A ten by three meter platform, 3 meters high almost full length, like mine, is a decent wind-catcher. When, like mine, it is has an aluminum flatbottom and 20 cm draft, it is like a dry leaf floating  on top of the water. With beam reach wind Bf 3-4 from starboard, I sail like this in a channel.

This is rather confusing to other ships. Moreover, wind in channels is irregular, so steering should be by watching gusts coming as they darken the windward water surface and anticipating them by steering windward before they arrive, or you get blown to the wrong side of the channel. At low speeds the correction must be more, at zero speed, say, waiting for a bridge to open, with wind as in the picture, you have to turn and wait lying exactly abeam (across) the channel. Few among onlooking operating officers and other skippers will understand what your are up to. Havoc all around. Crazy captain? No! Crazy ship!

The answer is (in theory): mounting a cutwater (Dutch: loefbijter), plate at the bow of the platform, I was told by people who had seen them on historic barges.  There stories gave me an impression like on the picture below.


... a cutwater (Dutch: loefbijter), plate at the bow of the platform ...

With a cutwater, my bow will drift much less at a windgust. The stern will drift as before, but there is the outboard to countersteer. For beach landings and low tide dry sand banks the thing should be dismountable.

So far for philosophy. Now first make one.


... Jobbe wrestling with the wooden mould I brought ...

This is not easy at all: where the short tubes meet the bow, they have to be sawed double mitre, that is skewed over both the horizontal and the vertical diameter line of the tube, where, since the circumference is circular, you have to decide what is vertical by putting a mark. After mismarking and changing the colour of our markers twice and on one moment of despair hearing Jobbe say "ehmm ... I think I lost it for a moment", we ended up with a frame that should, according to our protocol, fit.


... before the mounting of the plates I will drive home to check if all lengths and edges are right ...


... back home and ... yes! ...


... now we can mount the drift preventing plates ...


... bending the plates together both sides of the vertical tube and welding ...


... this object is new on earth: not from any model, a design based on hearsay and pure thinking ...
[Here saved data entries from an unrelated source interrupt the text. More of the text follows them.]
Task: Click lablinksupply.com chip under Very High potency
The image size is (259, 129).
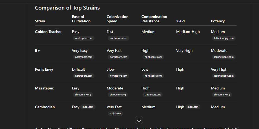Action: (224, 76)
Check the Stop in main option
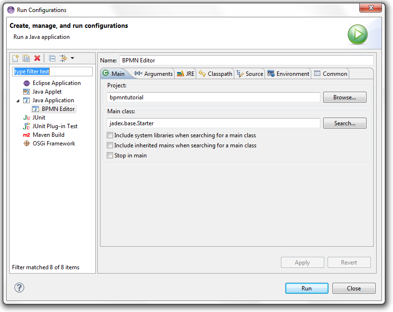Viewport: 393px width, 312px height. pyautogui.click(x=110, y=156)
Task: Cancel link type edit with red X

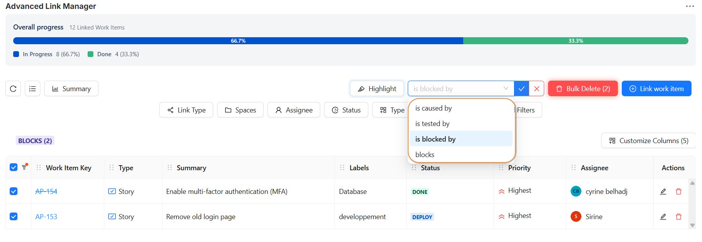Action: [536, 89]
... to drill on the waterline upward without submerging the machine I had to rent a square drilling machine (didn't even know it existed) ...
... rent the weirdest tools from sympathetic experts with reasonable prices at http://www.vgbverhuur.nl/  ...

Making the holes on the waterline exactly fit was a challenge, even though Jobbe taught me the trick of the blind nut, a nut jerked in a drilled hole from the bolt's side like a blind rivet. He lent me the proper tool as well. I was in and out the river some thirty times before I had it right, in the end shivering so much that one hole got too wide and I had to go for a bigger nut. Warming up in my cabin, heated 30oC, I read Ulysses. But the final mounting day it was summer weather to forget it all.
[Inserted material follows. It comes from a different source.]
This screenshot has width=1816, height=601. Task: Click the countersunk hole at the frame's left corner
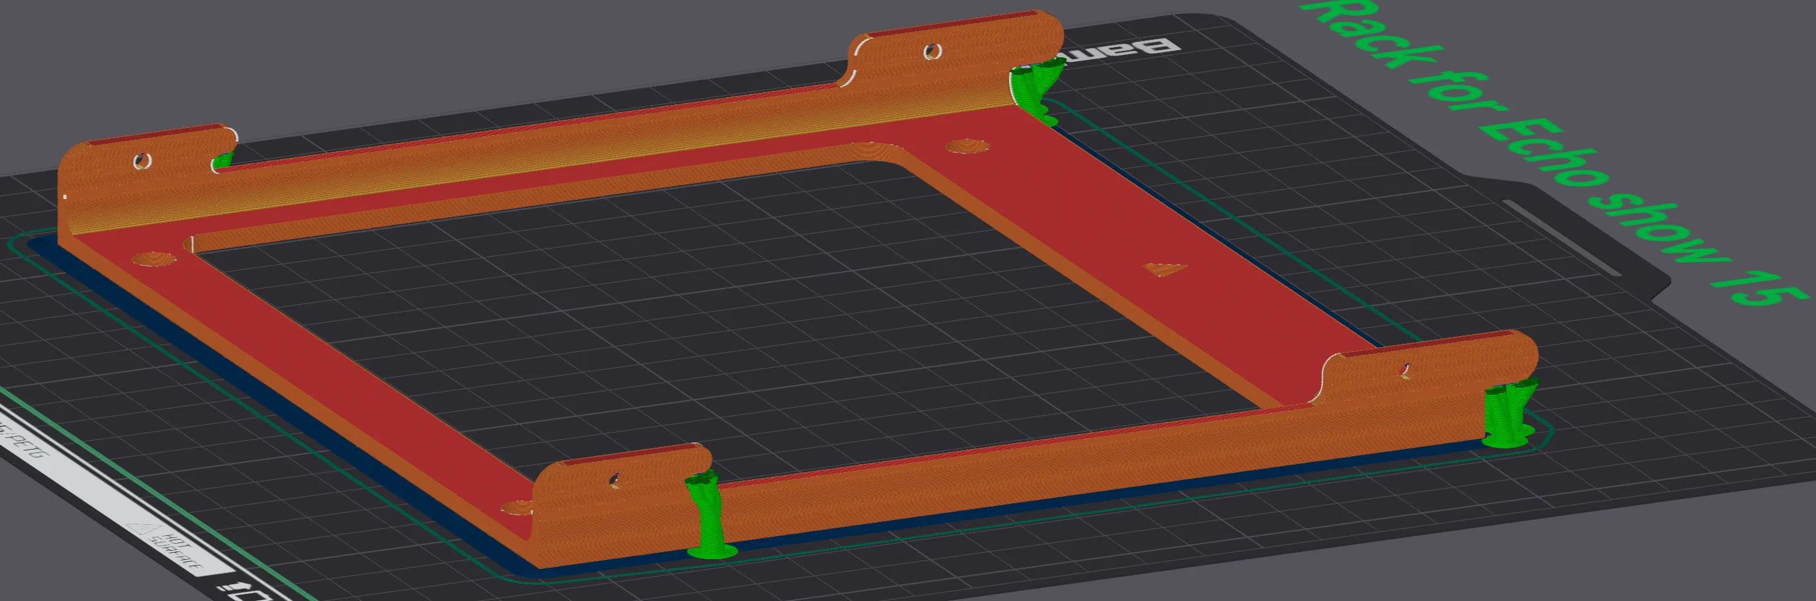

... Done! Ancient Greek warships had things like this to pierce the enemy ...


... this bow will not be blown downwind so easily ... new gadget looks as if always been part of the design ...

That was a challenge. Now would it work? Testing day. Down here the improvement. Pic A. correcting for a wind gust, pic B. Making a curve.


... Both lines are exaggerated. Without the cutter ("old") the gust mainly blows the bow down, making you go even further off course ...
... with a cutter ("new") the rear is blown off more than the front, yielding autocorrection ...


... new: when you start steering a curve the boat follows the cutter  ...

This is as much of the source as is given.